Task brief: The entries are to be output in full, word for word.

Extracted data below:

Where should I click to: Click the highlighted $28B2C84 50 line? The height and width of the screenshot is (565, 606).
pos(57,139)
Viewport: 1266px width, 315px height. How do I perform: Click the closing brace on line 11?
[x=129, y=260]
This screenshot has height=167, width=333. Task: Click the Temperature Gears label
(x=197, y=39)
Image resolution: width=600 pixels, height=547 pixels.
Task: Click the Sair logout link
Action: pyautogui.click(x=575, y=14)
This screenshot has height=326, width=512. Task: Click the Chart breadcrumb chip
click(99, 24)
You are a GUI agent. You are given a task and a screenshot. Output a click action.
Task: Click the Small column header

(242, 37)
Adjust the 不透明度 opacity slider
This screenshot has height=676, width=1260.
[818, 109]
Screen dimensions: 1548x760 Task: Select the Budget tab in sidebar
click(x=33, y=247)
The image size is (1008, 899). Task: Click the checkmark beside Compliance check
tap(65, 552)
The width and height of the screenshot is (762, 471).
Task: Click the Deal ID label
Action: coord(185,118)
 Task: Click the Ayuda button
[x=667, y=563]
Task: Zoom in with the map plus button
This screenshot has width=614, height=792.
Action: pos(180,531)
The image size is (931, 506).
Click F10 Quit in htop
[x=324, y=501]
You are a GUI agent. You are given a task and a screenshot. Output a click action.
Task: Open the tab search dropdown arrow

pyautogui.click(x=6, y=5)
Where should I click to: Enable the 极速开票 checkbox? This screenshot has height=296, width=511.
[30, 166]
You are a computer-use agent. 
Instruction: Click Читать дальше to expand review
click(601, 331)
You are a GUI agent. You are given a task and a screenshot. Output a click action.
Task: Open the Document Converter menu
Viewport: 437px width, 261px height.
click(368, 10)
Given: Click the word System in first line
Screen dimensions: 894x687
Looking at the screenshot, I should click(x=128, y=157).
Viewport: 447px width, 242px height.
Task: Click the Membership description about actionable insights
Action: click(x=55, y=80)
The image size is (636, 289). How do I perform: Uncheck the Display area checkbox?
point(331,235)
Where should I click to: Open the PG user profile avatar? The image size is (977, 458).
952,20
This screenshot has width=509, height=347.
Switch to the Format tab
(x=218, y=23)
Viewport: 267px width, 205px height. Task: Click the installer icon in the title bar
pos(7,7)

End of Extracted data.

Answer space:
Where should I click to: Click the highlighted $28B2C84 50 line? The height and width of the screenshot is (565, 606).
pos(57,139)
Viewport: 1266px width, 315px height. How do I perform: Click the closing brace on line 11?
[x=129, y=260]
This screenshot has height=167, width=333. Task: Click the Temperature Gears label
(x=197, y=39)
Image resolution: width=600 pixels, height=547 pixels.
Task: Click the Sair logout link
Action: pyautogui.click(x=575, y=14)
This screenshot has height=326, width=512. Task: Click the Chart breadcrumb chip
click(99, 24)
You are a GUI agent. You are given a task and a screenshot. Output a click action.
Task: Click the Small column header

(242, 37)
Adjust the 不透明度 opacity slider
This screenshot has height=676, width=1260.
[818, 109]
Screen dimensions: 1548x760 Task: Select the Budget tab in sidebar
click(x=33, y=247)
The image size is (1008, 899). Task: Click the checkmark beside Compliance check
tap(65, 552)
The width and height of the screenshot is (762, 471).
Task: Click the Deal ID label
Action: coord(185,118)
 Task: Click the Ayuda button
[x=667, y=563]
Task: Zoom in with the map plus button
This screenshot has width=614, height=792.
Action: pos(180,531)
The image size is (931, 506).
Click F10 Quit in htop
[x=324, y=501]
You are a GUI agent. You are given a task and a screenshot. Output a click action.
Task: Open the tab search dropdown arrow

pyautogui.click(x=6, y=5)
Where should I click to: Enable the 极速开票 checkbox? This screenshot has height=296, width=511.
[30, 166]
You are a computer-use agent. 
Instruction: Click Читать дальше to expand review
click(601, 331)
You are a GUI agent. You are given a task and a screenshot. Output a click action.
Task: Open the Document Converter menu
Viewport: 437px width, 261px height.
click(368, 10)
Given: Click the word System in first line
Screen dimensions: 894x687
Looking at the screenshot, I should click(x=128, y=157).
Viewport: 447px width, 242px height.
Task: Click the Membership description about actionable insights
Action: click(x=55, y=80)
The image size is (636, 289). How do I perform: Uncheck the Display area checkbox?
point(331,235)
Where should I click to: Open the PG user profile avatar? The image size is (977, 458).
952,20
This screenshot has width=509, height=347.
Switch to the Format tab
(x=218, y=23)
Viewport: 267px width, 205px height. Task: Click the installer icon in the title bar
pos(7,7)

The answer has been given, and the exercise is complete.